--- DATA TO USE ---

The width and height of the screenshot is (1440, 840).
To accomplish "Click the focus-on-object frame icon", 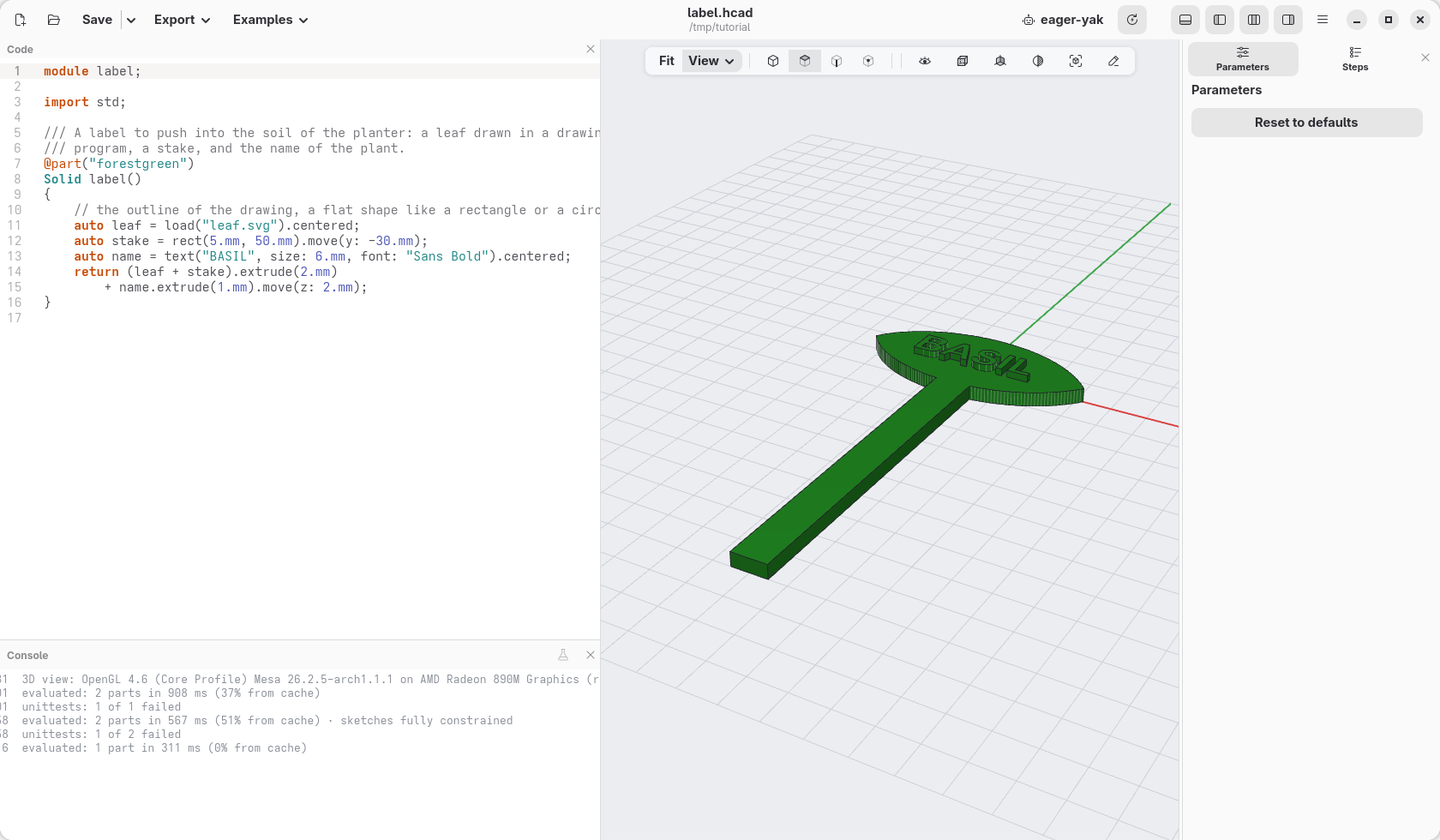I will [x=1076, y=61].
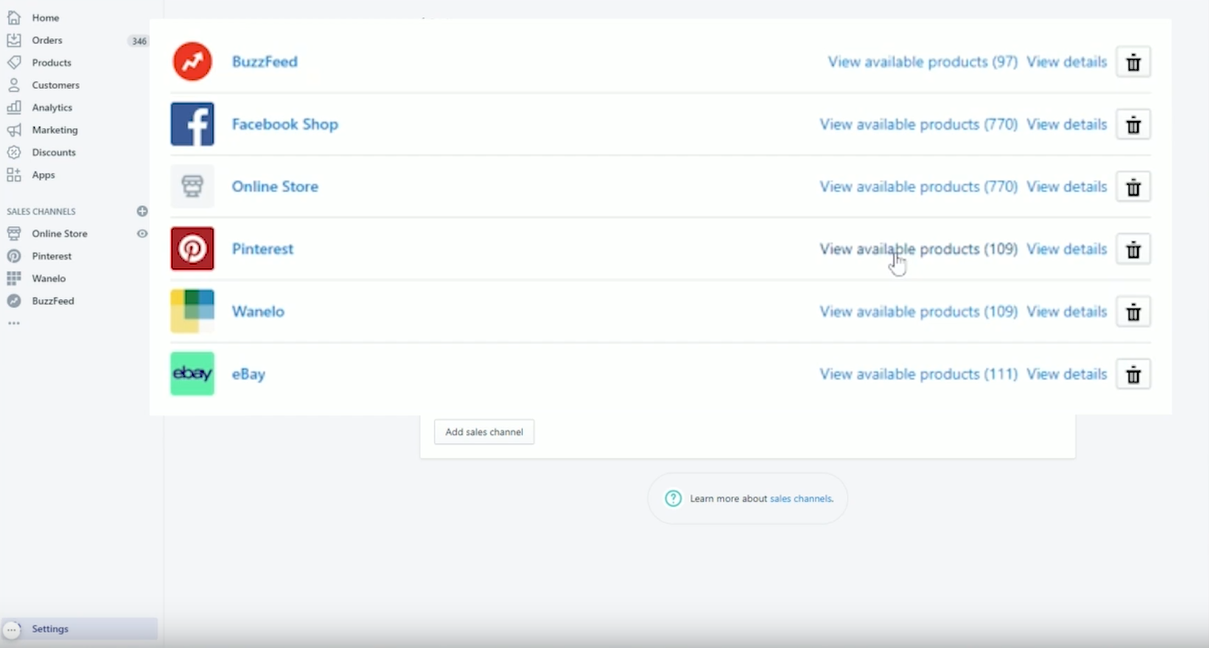Delete the Wanelo sales channel

click(1132, 311)
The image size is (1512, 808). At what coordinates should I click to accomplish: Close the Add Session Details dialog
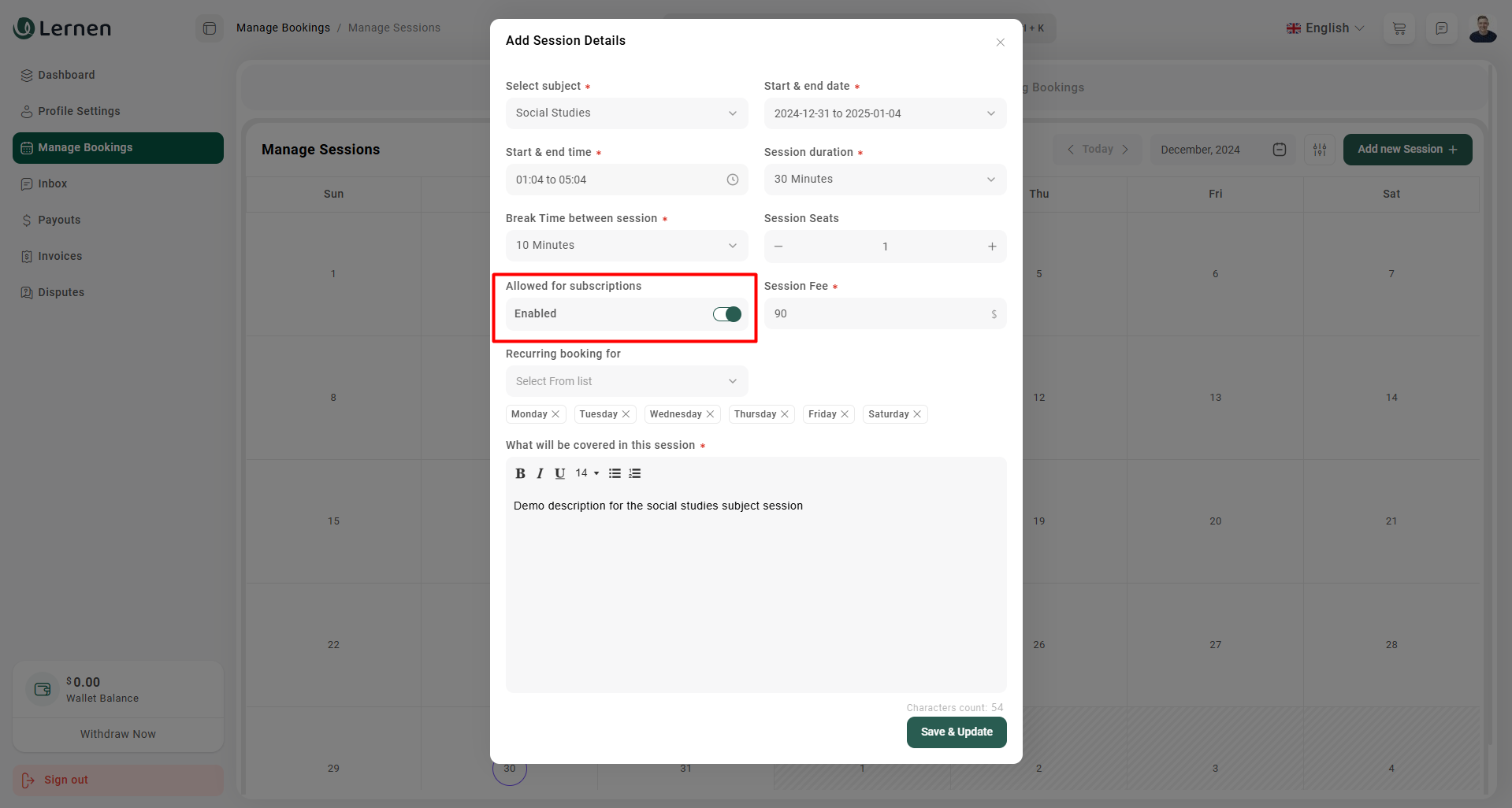1000,43
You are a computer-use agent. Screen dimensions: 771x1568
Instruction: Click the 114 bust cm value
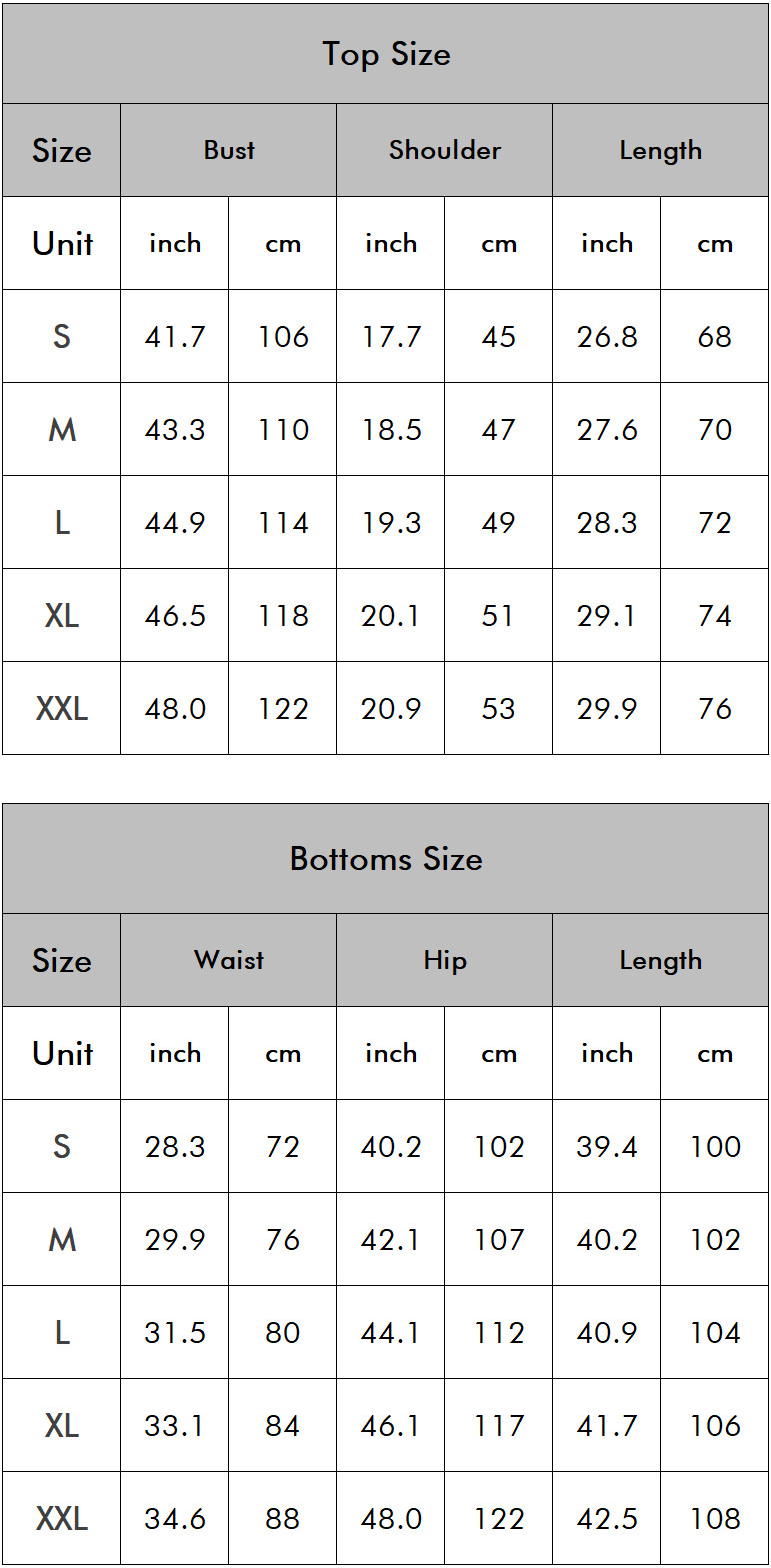pyautogui.click(x=283, y=523)
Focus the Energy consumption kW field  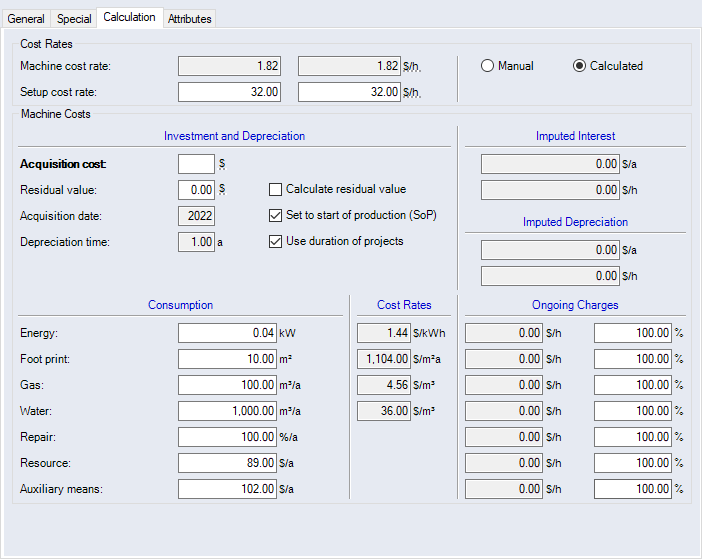coord(228,333)
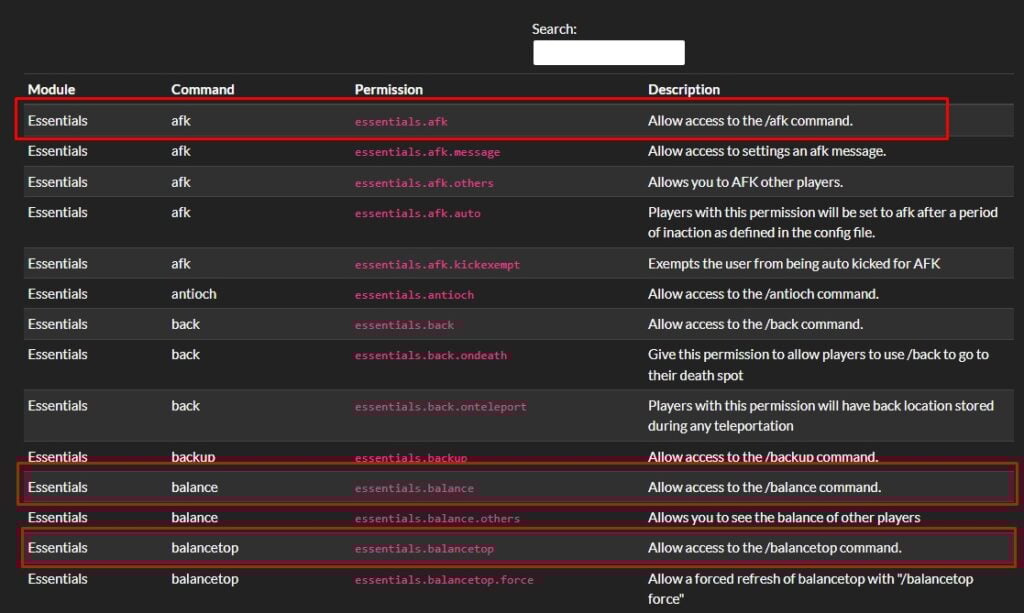The image size is (1024, 613).
Task: Click the essentials.afk.others permission code
Action: pos(424,183)
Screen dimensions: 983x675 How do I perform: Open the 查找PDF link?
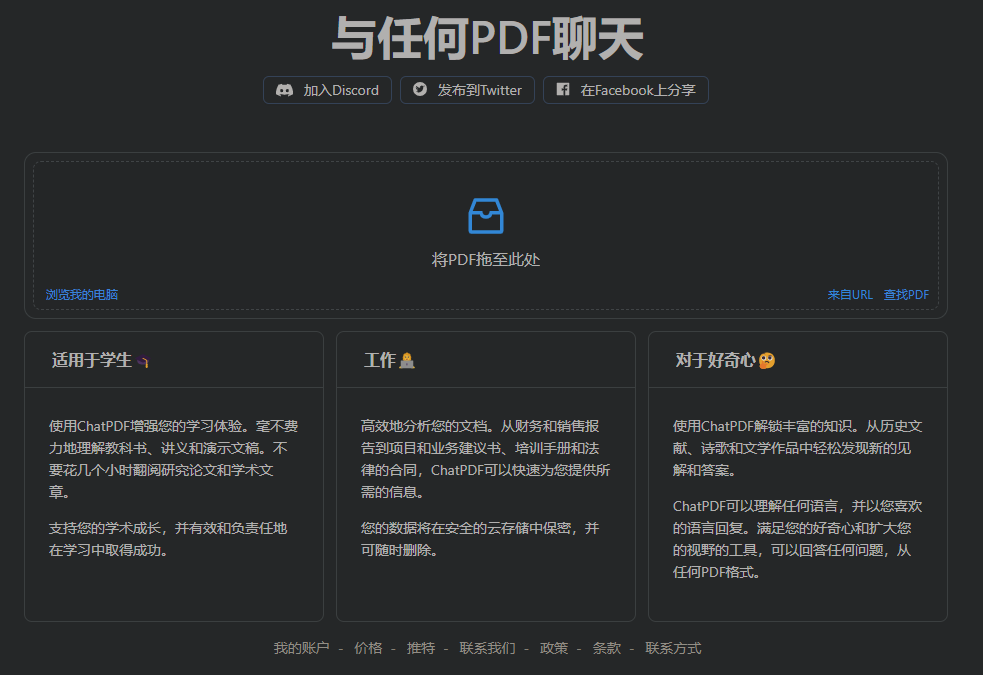pyautogui.click(x=906, y=295)
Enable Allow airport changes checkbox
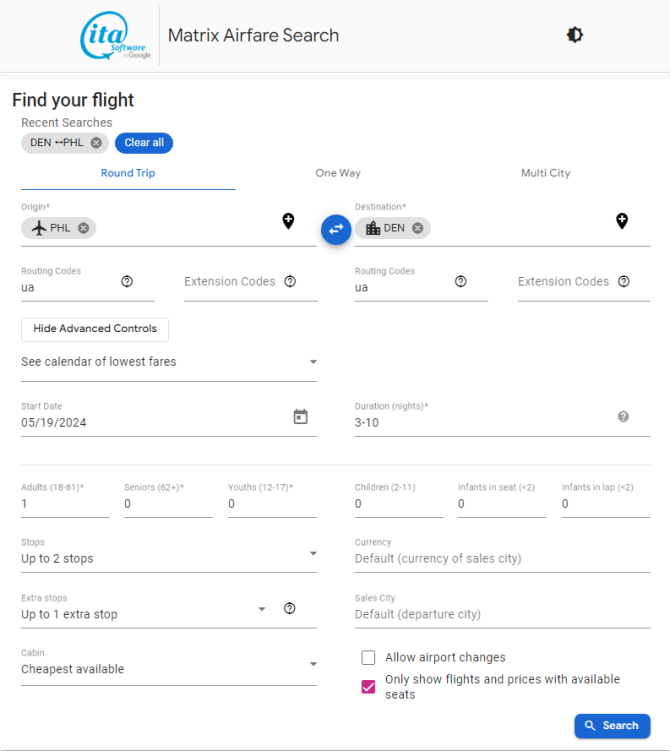This screenshot has width=670, height=751. click(368, 658)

---

EXERCISE GOAL: From the line that contains "Screen dimensions: 983x675" to the final line of the entries, reproduce every line exactly, both ends included. Leave out all pictures.

OUTPUT:
Screen dimensions: 983x675 How do I perform: Open the 查找PDF link?
pyautogui.click(x=906, y=295)
Enable Allow airport changes checkbox
This screenshot has width=670, height=751. click(368, 658)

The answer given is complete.